3. Screening of existing antifungal drugs

Azole derivatives have served as the most successful antifungal drugs for more than four decades [4446]. They act by blocking ergosterol biosynthesis in fungi via inhibition of the cytochrome P450 enzyme, called sterol 14α-demethylase (CYP51). CYP51 is not only essential for sterol biosynthesis but also happened to be highly druggable. While the electronegative nitrogen of the azole heterocyclic ring forms a coordination bond with the catalytic heme iron, decreasing its reduction potential, the noncoordinated, hydrophobic portion of the azole-containing molecule forms multiple van der Waals contacts with the amino acid residues inside the hydrophobic substrate binding cavity of the enzyme, preventing substrate binding and metabolism. Together, the Fe–N coordination and hydrophobic interactions with the apoprotein moiety can ensure tight binding and very strong, often functionally irreversible inhibitory effect on the catalysis [47]. It is well known that small azole derivatives, such as imidazole or phenyl-imidazole, have little influence on CYP51 activity; whereas the effects of larger molecules strongly depend on their composition [48]. It is noteworthy that all antifungal azole drugs were discovered empirically in cellular studies, based on antifungal effects they produced upon screening. Their mechanism of action was proven by sterol analysis (accumulation of the 14α-methylated sterol precursors) [49]. Testing their potencies as CYP51 inhibitors have not been included into the drug discovery process because, being highly hydrophobic membrane-bound proteins, fungal CYP51s are rather difficult to handle and assay in vitro. Absence of structural information on any fungal CYP51 complicates further drug development. As a result, there are currently only five azoles approved for clinical systemic use: ketoconazole, itraconazole, posaconazole, fluconazole and voriconazole (Figure 1B). Some other closely related compounds, such as ravuconazole, TAK-187 and UR9825 (Figure 1B) are under trials/development.

Similar to fungi, T. cruzi is completely dependent on the endogenously produced sterols (ergosterol and its 24-alkylated derivatives) [50] that are vital for the parasite membranes, cell division, growth and development processes [47]. Therefore, the idea of screening the existing antifungal agents as potential drugs for specific etiological treatment of Chagas disease was very reasonable, especially because they are already on the market and are much safer than benznidazole or nifurtimox.

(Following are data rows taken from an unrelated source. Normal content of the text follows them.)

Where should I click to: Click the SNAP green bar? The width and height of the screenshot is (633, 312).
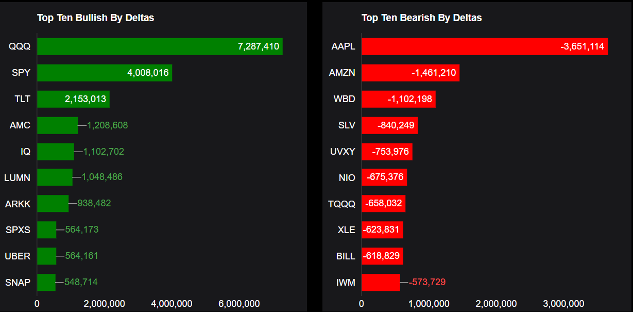(x=46, y=282)
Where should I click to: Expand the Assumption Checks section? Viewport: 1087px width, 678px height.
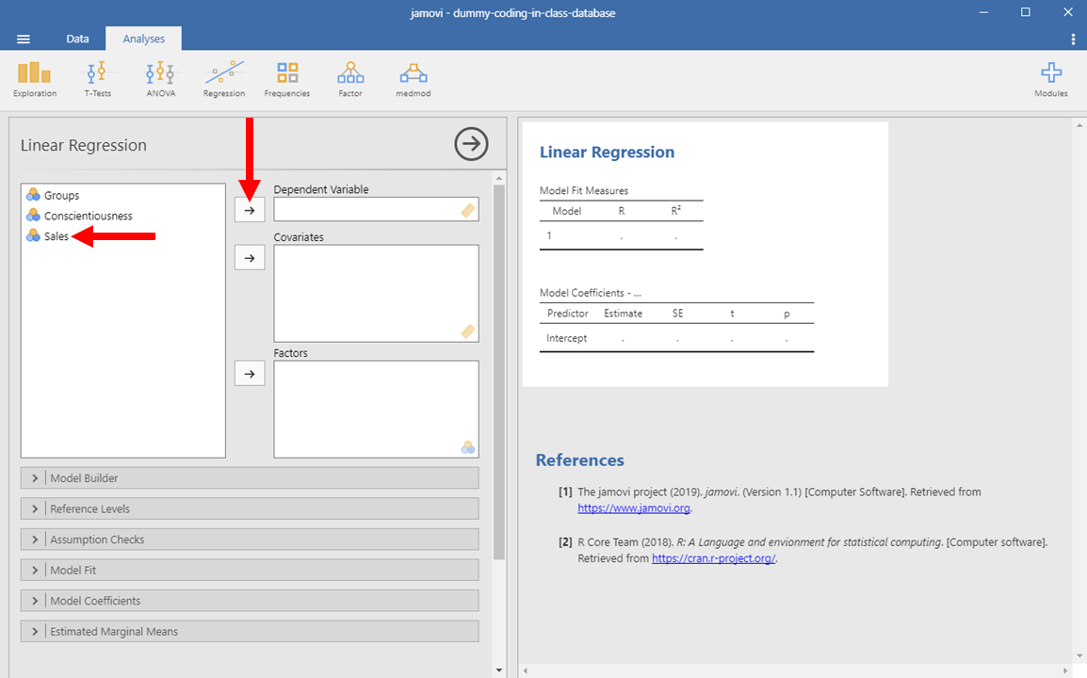tap(250, 540)
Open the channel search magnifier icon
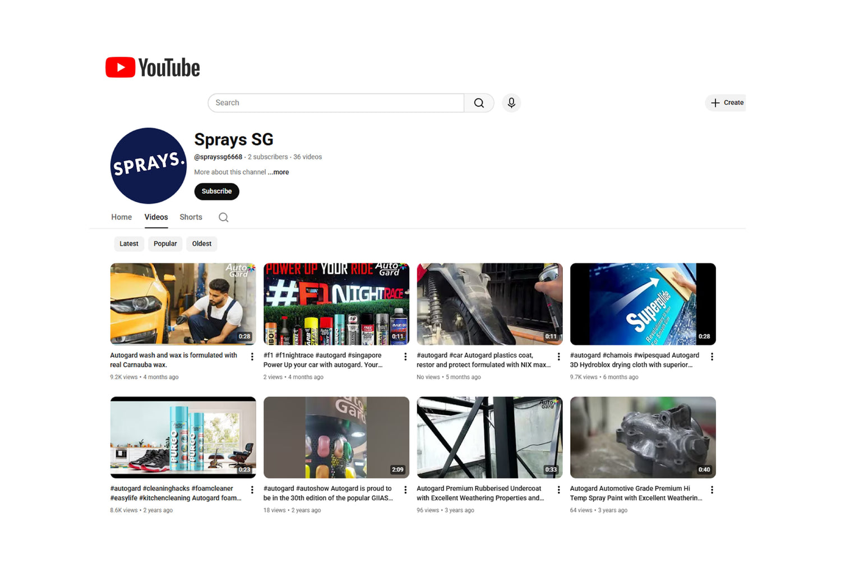The height and width of the screenshot is (588, 841). (x=223, y=217)
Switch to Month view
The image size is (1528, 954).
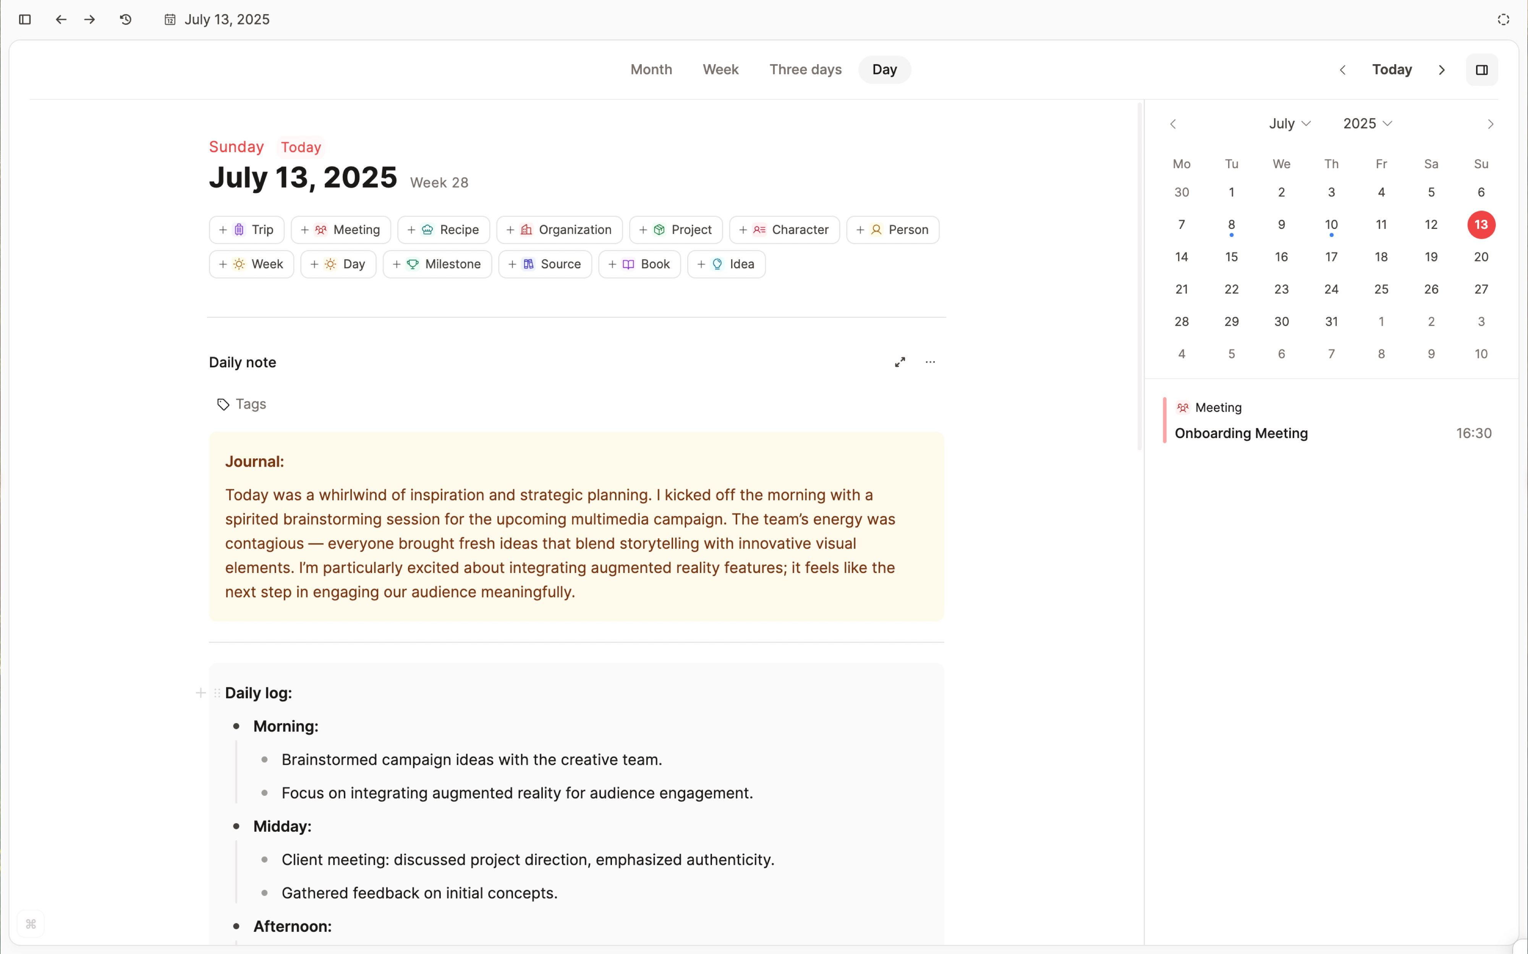tap(651, 69)
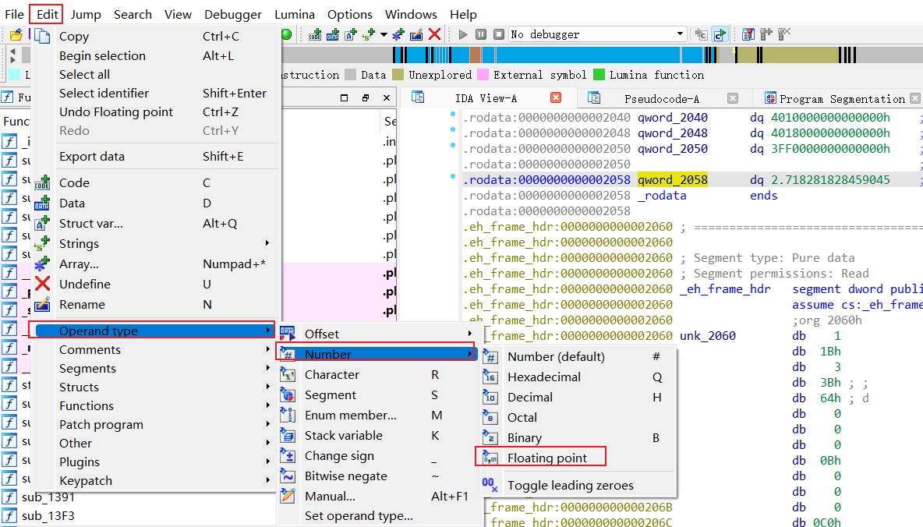Open the Lumina menu
This screenshot has height=527, width=923.
(x=294, y=14)

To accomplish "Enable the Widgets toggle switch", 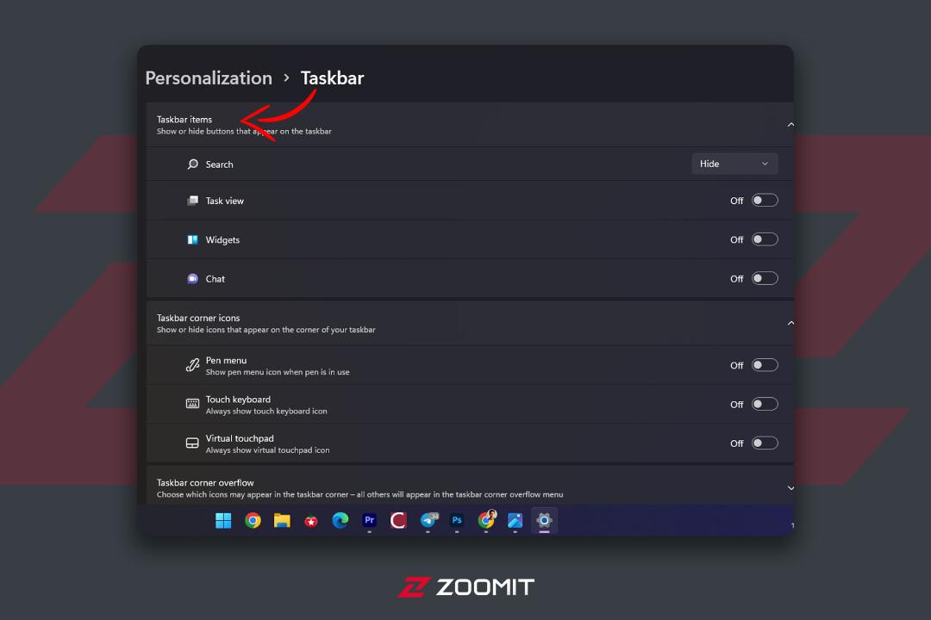I will [x=765, y=239].
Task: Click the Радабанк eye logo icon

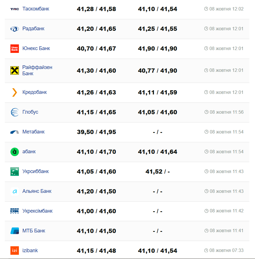Action: click(15, 29)
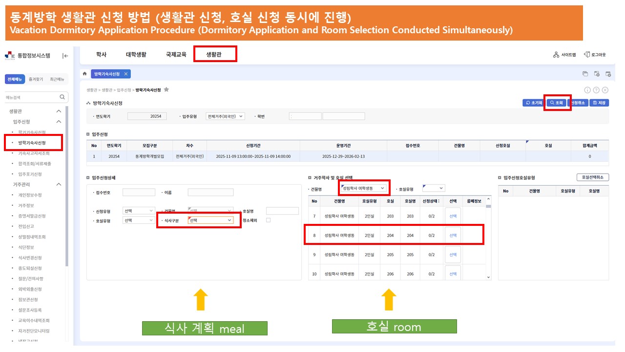Toggle the 청소제외 checkbox

pos(268,220)
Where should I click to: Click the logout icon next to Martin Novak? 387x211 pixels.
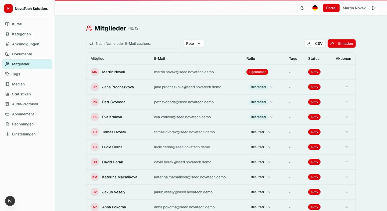pos(374,8)
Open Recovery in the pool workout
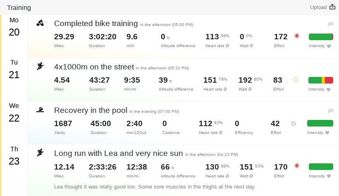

The first report showing that two topical antifungal drugs, miconazole and econazole, inhibit growth of T. cruzi (Tulahuen strain) was published in 1981 [51]. In 1984, antiparasitic effect of ketoconazole was reported in vivo in mouse models of Chagas disease induced by four different strains of the parasite [52], including the Y strain that is less sensitive to nitroderivatives [40]. In these experiments, at 60 mg/kg/bid dosage given for 7 days ketoconazole protected mice against death, even if the treatment was started at parasitemia onset. Parasitological cure was not achieved, presumably due to the short (4 h) life time of the drug in mouse plasma. Because the incidence of side effects in humans treated with ketoconazole for up to years was known to be low, the authors suggested that the drug should be tested as a therapeutic agent for Chagas disease [52]. However, testing of ketoconazole in humans demonstrated that it was only able to eradicate parasitemia from two of eight treated chronic chagasic patients [53]. A few years later, itraconazole, a triazole derivative of ketoconazole was found to display better results. Treatment of infected mice with 120 mg itraconazole/kg/day for 7 – 9 weeks resulted in the parasitological cure as determined by negative hemocultures and subinoculations, negative serology for T. cruzi, and absence of parasites in histological sections following completion of therapy [54]. Treatment of humans with chronic Chagas disease with itraconazole produced parasitological cure in 53% and normalization of electrocardiogram (ECG) in 48% of patients (four years follow-up period) [55]. Further, at 20 years’ follow-up, 54.3% of the patients were negative in all the parasitological tests used, and 60% of these cases had normal ECG traces [56]. Fluconazole did not cure mice upon treatment with the 200 mg/kg daily dosage for 30 days [57], which in fact is in agreement with its relatively weak inhibitory potency as T. cruzi CYP51 inhibitor in vitro [58,59]. Its close-derivative voriconazole, however, has been recently reported to reveal some suppressive effect in a mouse model (75% survival rate at the 40 mg/kg/day dosage administered for 30 days; Tulahuen strain of T. cruzi) [60].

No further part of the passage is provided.